Kalaupun ini mimpi buruk, kuharap akan segera bangun. Atau ini sebatas bayangan mengerikan. Namun, bila nyata, bagaimana jika ada yang tak sengaja melihat? Bahkan bisa saja gadis-gadis obsesif itu mengintip apa yang tengah Bayu lakukan di ambang pintu sekarang—menarik lenganku yang membuat kami hampir bertubruk badan.
Rasa terkejut itu akhirnya menguap ketika beberapa detik setelahnya aku tersadar. Secara cepat berusaha melepaskan genggaman itu. Berhasil. Aku mundur selangkah.
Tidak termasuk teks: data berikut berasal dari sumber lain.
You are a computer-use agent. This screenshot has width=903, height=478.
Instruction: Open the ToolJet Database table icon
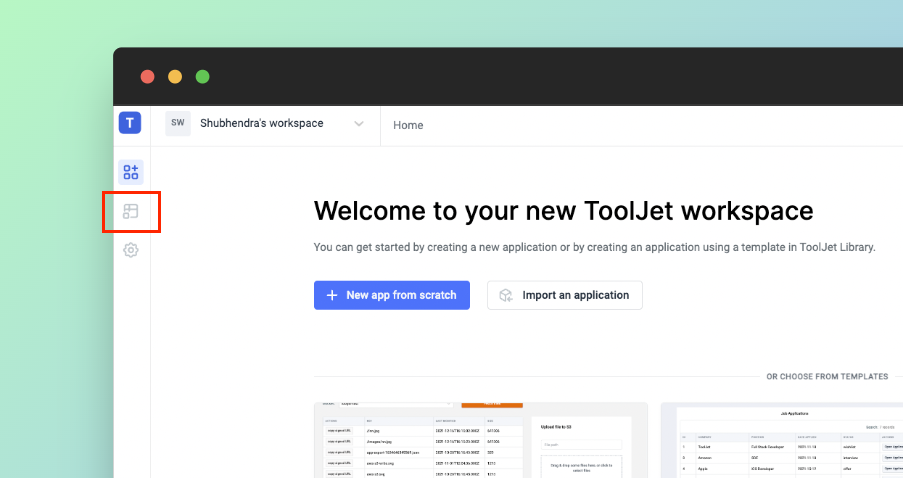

Membiarkan kebisuan di antara kami mengambang sementara aku bergegas menuju meja demi mengambil tas. Segera keluar kemudian pulang. Benar, begitu.
Semula, aku ragu untuk melewati pintu yang di sana masih berdiri Bayu yang sejak awal memperhatikan gerak-gerik gelisahku dan mungkin anak itu akan menganggapnya aneh.
Terserah! Aku harus segera keluar. Ya ampun, Dika! Kuharap latihan vokal anak itu akan cepat usai dan dia menemuiku.
Langkahku makin cepat ketika terdengar tapak menyusul di belakang yang tak kalah mengentak keras pada bekas jejak tiap keramik yang kulewati.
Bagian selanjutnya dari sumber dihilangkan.